TurnVoice - Enhance Video Content with Seamless Voice Transformation and Translation Using TTS Technology

Introduction to TurnVoice

TurnVoice is an innovative command-line tool designed for transforming voices in video content, especially popular on platforms like YouTube. Besides its core voice transformation capability, TurnVoice also offers translation features, making it a unique tool for enhancing audio content.

Features of TurnVoice

Voice Transformation: Utilizes the free Coqui TTS to transform voices without incurring operational costs. It supports voice cloning and includes 58 voices to choose from, allowing users to customize the audio experience of their videos.
Voice Variety: Offers compatibility with several popular text-to-speech (TTS) engines like Elevenlabs, OpenAI TTS, and Azure, expanding the range of voices available for transformation.
Translation Capabilities: Enables translation of video content at no cost, powered by a free deep-translator tool. This feature can be especially useful for making content accessible to non-native language speakers.
Custom Speaking Styles: Enhanced by AI, this feature allows users to deliver spoken content in various custom speaking styles by using prompts, adding a creative touch to audio presentations.
Controlled Rendering: Provides precise control over how the audio is rendered by allowing customization of sentence text, timing, and voice selection. The included Renderscript Editor supports users in refining these aspects.
Local Video Processing: Capable of processing local video files, TurnVoice ensures flexibility and control over video content editing.
Background Audio Preservation: Maintains the original background audio of videos, ensuring that the essence of the original content is not lost during voice transformation.

Prerequisites

To use TurnVoice effectively, having a compatible setup is essential. A system with an Nvidia graphics card featuring over 8 GB of VRAM is recommended. It has been tested thoroughly on Python version 3.11.4 and Windows 10.

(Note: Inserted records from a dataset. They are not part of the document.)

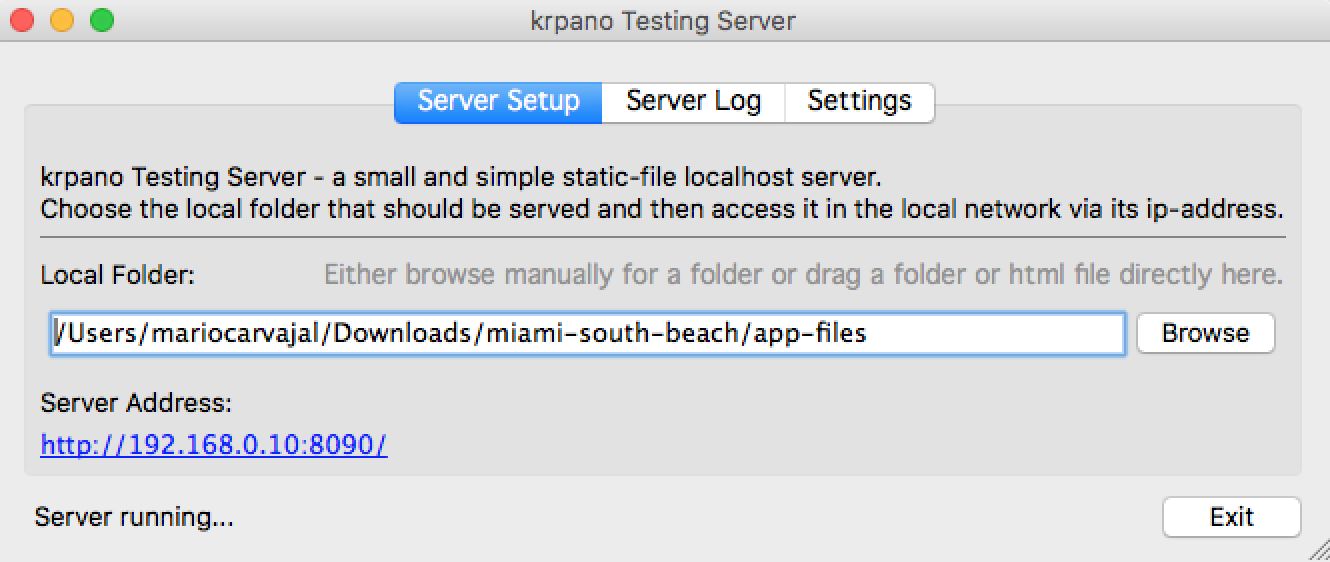Minimize the window using the yellow button
Screen dimensions: 1330x562
(x=62, y=20)
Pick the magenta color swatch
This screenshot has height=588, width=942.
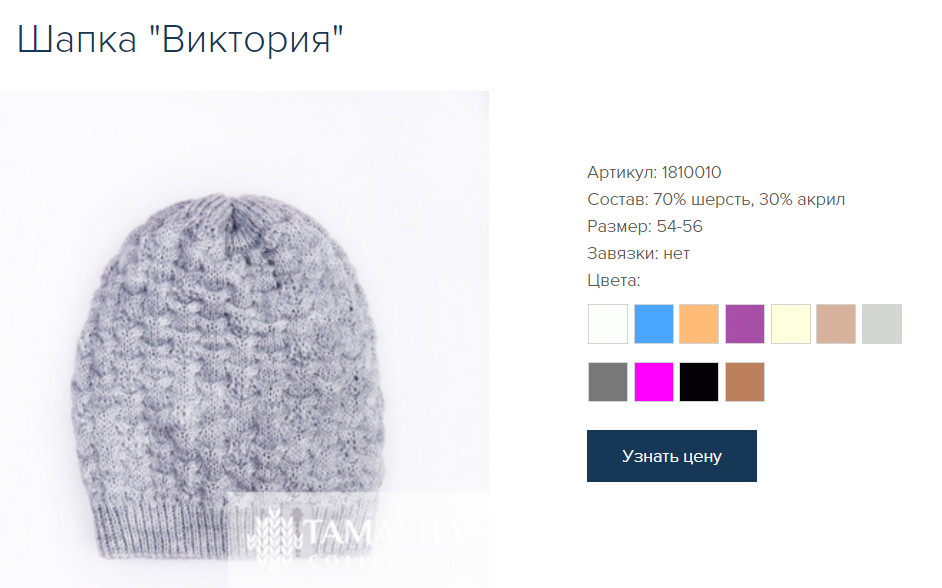click(654, 381)
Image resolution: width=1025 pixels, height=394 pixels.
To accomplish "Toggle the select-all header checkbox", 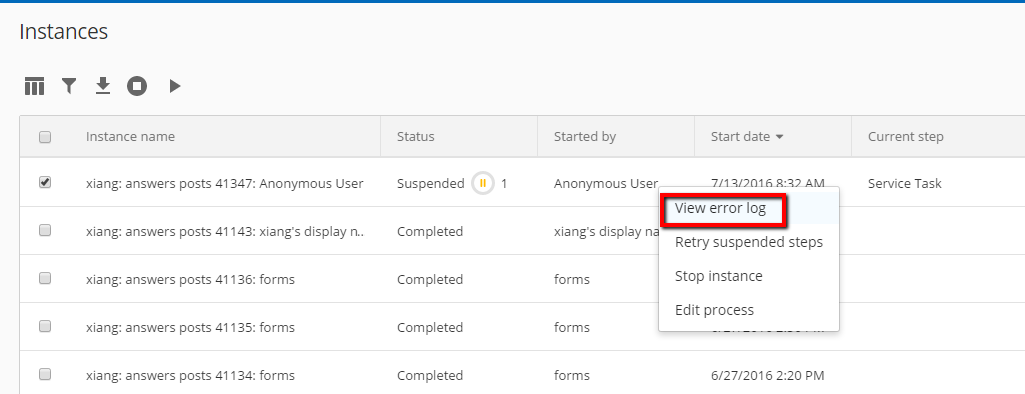I will (x=45, y=137).
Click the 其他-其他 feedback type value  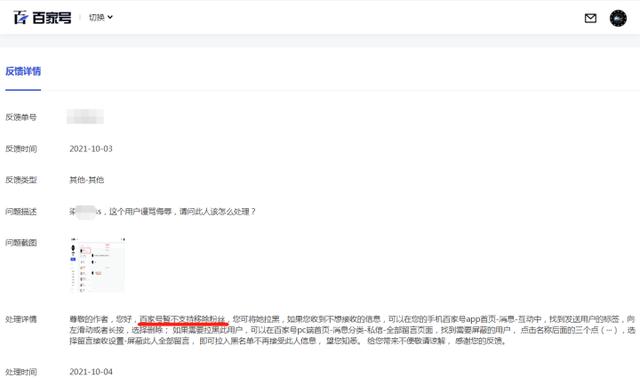pos(87,180)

Essential installations include:

NVIDIA CUDA Toolkit and cuDNN for GPU optimization.
Command-line utilities like Rubberband and ffmpeg for processing audio and video files.
Configuring Huggingface environment for features requiring speaker diarization and segmentation.

Installation

TurnVoice can be installed using Pip, the Python package manager. For optimal performance, it is recommended to set up a CUDA environment post-installation. Users should ensure that they are using compatible versions of dependencies for a seamless experience.

Usage

TurnVoice is flexible in its usage. Users can input either a YouTube URL, ID, or a local video file into TurnVoice. By specifying translation languages, TTS engines, and output formats, users can precisely control how the video voices are transformed and rendered.

Here's an example command using Arthur Morgan's voice as an overlay for a cooking tutorial:

turnvoice -i AmC9SmCBUj4 -v arthur.wav -o cooking_with_arthur.mp4

This requires the specific voice file to be available in the working directory.

Workflow

The TurnVoice workflow is segmented into preparation, editing, and rendering stages:

Preparation: Users can prepare a script through transcription and potentially translation using the --prepare command. This script can be modified for accuracy or style.
Renderscript Editor: An HTML editor helps visualize, edit, and verify the script generated in the preparation stage. Users can adjust text, timings, and speaker assignments.
Rendering: The final step uses the refined script to render the video with new voice tracks.

Additional Features

Translate video content into various languages, utilize multiple engines, and control specific parameters such as speakers and languages through a vast array of command options.

Supported Engines

TurnVoice supports several TTS engines like Coqui, Elevenlabs, OpenAI, and Azure. Each has its setup requirements and parameters for defining voices and translation options. Users should ensure that API keys and environment variables are correctly set for smooth operation.

In summary, TurnVoice is a powerful tool for transforming and translating video voice content, providing users with extensive control and flexibility while maintaining the original content's essence. Whether you are an individual seeking to personalize your video projects or a content creator aiming to reach diverse audiences, TurnVoice offers robust solutions to meet your needs.